Task statement
Reproduce all lines of the listing below in which the word "will" occurs.

Provided data
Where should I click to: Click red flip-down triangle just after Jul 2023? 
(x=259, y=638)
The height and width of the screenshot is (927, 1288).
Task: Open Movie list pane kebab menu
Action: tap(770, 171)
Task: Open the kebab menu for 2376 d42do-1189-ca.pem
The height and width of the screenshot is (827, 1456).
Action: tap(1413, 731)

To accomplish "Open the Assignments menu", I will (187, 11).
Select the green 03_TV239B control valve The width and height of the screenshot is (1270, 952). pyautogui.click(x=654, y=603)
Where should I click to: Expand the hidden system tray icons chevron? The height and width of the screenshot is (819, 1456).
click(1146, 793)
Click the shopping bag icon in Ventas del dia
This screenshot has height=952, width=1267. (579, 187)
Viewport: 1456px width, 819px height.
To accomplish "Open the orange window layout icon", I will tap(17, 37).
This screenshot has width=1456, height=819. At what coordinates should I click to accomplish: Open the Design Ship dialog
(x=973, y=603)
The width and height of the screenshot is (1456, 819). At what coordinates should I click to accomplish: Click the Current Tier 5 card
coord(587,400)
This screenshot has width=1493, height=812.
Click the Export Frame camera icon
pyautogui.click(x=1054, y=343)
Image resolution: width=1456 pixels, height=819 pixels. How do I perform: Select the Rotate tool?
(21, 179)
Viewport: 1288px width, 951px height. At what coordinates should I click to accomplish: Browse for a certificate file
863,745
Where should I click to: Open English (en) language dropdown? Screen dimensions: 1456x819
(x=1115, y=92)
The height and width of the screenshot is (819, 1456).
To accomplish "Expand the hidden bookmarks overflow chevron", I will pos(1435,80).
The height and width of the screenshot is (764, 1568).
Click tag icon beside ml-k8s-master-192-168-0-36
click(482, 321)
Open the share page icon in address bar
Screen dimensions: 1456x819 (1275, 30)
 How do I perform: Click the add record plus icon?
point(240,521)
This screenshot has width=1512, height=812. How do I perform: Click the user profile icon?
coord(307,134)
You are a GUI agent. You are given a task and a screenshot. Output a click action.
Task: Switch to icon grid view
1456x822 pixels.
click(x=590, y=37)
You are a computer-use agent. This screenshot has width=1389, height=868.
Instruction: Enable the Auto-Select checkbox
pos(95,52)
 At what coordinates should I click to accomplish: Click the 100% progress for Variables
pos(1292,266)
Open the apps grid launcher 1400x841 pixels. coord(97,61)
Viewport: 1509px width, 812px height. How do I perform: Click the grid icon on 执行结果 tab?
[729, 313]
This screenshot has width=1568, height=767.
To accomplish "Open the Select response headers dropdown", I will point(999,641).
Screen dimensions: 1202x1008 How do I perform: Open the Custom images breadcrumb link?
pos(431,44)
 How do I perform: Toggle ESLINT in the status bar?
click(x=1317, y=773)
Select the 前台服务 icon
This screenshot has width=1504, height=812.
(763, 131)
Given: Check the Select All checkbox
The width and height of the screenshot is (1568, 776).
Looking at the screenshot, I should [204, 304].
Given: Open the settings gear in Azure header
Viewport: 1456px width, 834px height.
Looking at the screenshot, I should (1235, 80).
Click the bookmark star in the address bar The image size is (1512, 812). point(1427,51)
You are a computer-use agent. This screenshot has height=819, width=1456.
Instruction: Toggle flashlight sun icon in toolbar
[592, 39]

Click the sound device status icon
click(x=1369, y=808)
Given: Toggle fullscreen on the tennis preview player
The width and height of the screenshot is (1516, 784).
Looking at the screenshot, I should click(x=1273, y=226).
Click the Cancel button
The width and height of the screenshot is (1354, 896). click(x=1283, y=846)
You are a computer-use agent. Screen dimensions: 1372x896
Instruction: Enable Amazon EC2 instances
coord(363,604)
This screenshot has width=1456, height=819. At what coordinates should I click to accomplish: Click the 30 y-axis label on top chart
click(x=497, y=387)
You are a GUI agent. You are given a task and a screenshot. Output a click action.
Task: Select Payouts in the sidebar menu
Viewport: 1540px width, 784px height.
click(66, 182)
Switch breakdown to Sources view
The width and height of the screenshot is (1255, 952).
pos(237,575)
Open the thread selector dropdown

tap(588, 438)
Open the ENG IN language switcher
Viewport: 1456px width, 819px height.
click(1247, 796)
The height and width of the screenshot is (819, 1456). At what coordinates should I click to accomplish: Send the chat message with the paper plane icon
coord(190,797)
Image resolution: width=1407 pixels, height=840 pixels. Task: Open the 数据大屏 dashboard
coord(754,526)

Problem solution
To accomplish "Open the Assignments menu", I will (187, 11).
To accomplish "Open the orange window layout icon", I will tap(17, 37).
To accomplish "Expand the hidden bookmarks overflow chevron", I will pos(1435,80).
To accomplish "Open the Select response headers dropdown", I will point(999,641).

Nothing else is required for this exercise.